Amid the gloom hovering over the early history of Windsor
Castle appear the mighty phantoms of the renowned King Arthur and his
knights, for whom it is said Merlin reared a magic fortress upon its heights,
in a great hall whereof, decorated with trophies of war and of the chase, was
placed the famous Round Table. But if the antique tale is now worn out, and
no longer part of our faith, it is pleasant at least to record it, and
surrendering ourselves for a while to the sway of fancy, to conjure up the
old enchanted castle on the hill, to people its courts with warlike and
lovely forms, its forests with fays and giants,
Windsor, or Wyndleshore, so called from the winding banks of the river
flowing past it, was the abode of the ancient Saxon monarchs; and a legend is
related by William of Malmesbury of a woodman named Wulwin, who being
stricken with blindness, and having visited eighty- seven churches and vainly
implored their tutelary saints for relief, was at last restored to sight by
the touch of Edward the Confessor, who further enhanced the boon by making
him keeper of his palace at Windsor.

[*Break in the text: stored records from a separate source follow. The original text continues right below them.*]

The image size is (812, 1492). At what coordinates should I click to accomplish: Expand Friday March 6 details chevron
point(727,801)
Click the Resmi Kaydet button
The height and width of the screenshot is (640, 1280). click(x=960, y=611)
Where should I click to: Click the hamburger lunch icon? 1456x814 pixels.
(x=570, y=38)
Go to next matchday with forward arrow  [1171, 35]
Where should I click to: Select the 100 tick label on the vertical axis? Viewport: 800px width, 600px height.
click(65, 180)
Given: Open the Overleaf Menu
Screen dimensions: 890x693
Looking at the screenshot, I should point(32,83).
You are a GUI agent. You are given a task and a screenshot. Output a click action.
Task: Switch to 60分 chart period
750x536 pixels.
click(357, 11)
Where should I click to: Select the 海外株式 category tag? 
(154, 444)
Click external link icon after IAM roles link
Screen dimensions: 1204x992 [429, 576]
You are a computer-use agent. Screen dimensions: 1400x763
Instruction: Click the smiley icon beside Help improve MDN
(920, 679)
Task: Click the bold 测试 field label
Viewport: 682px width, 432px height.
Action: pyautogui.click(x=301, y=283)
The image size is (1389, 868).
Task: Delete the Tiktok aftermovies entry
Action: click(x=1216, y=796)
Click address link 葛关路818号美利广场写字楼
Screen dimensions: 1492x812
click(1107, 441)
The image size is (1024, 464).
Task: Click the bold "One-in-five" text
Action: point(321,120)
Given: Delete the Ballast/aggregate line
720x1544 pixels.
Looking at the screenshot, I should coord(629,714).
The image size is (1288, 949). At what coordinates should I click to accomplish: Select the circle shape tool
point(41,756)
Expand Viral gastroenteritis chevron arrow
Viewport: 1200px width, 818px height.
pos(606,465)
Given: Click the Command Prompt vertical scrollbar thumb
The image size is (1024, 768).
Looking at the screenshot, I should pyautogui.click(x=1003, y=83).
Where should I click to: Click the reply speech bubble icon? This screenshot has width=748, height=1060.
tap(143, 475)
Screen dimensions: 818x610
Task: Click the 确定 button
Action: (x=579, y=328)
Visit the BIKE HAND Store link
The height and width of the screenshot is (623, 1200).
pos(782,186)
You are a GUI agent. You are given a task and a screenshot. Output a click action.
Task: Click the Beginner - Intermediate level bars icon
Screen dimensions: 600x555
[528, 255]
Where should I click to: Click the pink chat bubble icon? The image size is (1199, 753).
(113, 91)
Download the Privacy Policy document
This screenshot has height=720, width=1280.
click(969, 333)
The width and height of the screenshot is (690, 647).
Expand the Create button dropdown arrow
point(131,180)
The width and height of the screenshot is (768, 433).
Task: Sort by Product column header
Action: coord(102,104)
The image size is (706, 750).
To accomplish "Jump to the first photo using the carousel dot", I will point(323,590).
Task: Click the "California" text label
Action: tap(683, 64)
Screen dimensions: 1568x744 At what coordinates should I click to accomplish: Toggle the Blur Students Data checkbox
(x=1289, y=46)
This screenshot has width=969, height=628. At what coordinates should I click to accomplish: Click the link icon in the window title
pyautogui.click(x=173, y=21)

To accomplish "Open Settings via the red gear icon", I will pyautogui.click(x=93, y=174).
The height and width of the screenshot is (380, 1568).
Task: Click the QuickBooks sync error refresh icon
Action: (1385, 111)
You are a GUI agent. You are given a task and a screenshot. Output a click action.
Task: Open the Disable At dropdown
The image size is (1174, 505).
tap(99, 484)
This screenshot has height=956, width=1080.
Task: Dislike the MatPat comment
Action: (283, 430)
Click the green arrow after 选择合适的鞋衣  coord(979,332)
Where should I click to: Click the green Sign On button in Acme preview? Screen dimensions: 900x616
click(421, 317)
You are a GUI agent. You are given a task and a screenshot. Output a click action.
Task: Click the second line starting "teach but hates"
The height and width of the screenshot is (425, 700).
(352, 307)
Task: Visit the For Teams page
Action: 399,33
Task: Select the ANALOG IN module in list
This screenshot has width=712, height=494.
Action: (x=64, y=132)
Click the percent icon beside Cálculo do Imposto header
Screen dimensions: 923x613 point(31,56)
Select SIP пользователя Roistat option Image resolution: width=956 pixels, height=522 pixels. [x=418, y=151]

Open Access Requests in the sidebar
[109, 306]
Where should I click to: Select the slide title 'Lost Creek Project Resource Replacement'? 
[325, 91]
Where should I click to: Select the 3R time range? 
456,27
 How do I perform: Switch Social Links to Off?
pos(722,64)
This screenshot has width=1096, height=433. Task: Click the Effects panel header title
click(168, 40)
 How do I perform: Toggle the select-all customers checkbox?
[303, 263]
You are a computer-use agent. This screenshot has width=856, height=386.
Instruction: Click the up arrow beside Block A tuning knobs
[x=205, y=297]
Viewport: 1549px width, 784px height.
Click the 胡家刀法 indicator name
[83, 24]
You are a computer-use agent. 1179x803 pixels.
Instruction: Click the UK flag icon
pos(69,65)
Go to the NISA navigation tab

But though this story may be doubted, it
is certain that the pious king above mentioned granted Windsor to the abbot
and monks of Saint Peter at Westminster, "for the hope of eternal reward, the
remission of his sins, the sins of his father, mother, and all his ancestors,
and to the praise of Almighty God, as a perpetual endowment and
inheritance."
But the royal donation did not long remain in the hands of the priesthood.
Struck by the extreme beauty of the spot, "for that it seemed exceeding
profitable and commodious, because situate so near the Thames, the wood fit
for game, and many other particulars lying there, meet and necessary for
kings—yea, a place very convenient for his reception," William the
Conqueror prevailed upon Abbot Edwin to accept in exchange for it Wakendune
and Feringes, in Essex, together with three other tenements in Colchester;
and having obtained possession of the coveted hill, he forthwith began to
erect a castle upon it—occupying a space of about half a hide of land.
Around it he formed large parks, to enable him to pursue his favourite
pastime of hunting; and he enacted and enforced severe laws for the
preservation of the game.
As devoted to the chase as his father, William Rufus frequently hunted in
the forests of Windsor, and solemnised some of the festivals of the Church in
the castle.
In the succeeding reign—namely, that of Henry the First—the
castle was entirely rebuilt and greatly enlarged—assuming somewhat of
the character of a palatial residence, having before been little more than a
strong hunting-seat. The structure then erected in all probability occupied
the same site as the upper and lower wards of the present pile; but nothing
remains of it except perhaps the keep, and of that little beyond its form and
position. In 1109 Henry celebrated the feast of Pentecost with great state
and magnificence within the castle. In 1122 he there espoused his second
wife, Adelicia, daughter of Godfrey, Duke of Louvain; and failing in
obtaining issue by her, assembled the barons at Windsor, and causing them,
together with David, King of Scotland, his sister Adela, and her son Stephen,
afterwards King of England, to do homage to his daughter Maud, widow of the
Emperor Henry the Fifth.
Proof that Windsor Castle was regarded as the second fortress in the realm
is afforded by the treaty of peace between the usurper Stephen and the
Empress Maud, in which it is coupled with the Tower of London under the
designation of Mota de Windsor. At the signing of the treaty it was committed
to the custody of Richard de Lucy, who was continued in the office of keeper
by Henry the Second.
In the reign of this monarch many repairs were made in the castle, to
which a vineyard was attached—the cultivation of the grape being at
this time extensively practised throughout England. Strange as the
circumstance may now appear, Stow mentions that vines grew in abundance in
the home park in the reign. of Richard the Second, the wine made from them
being consumed at the king's table, and even sold.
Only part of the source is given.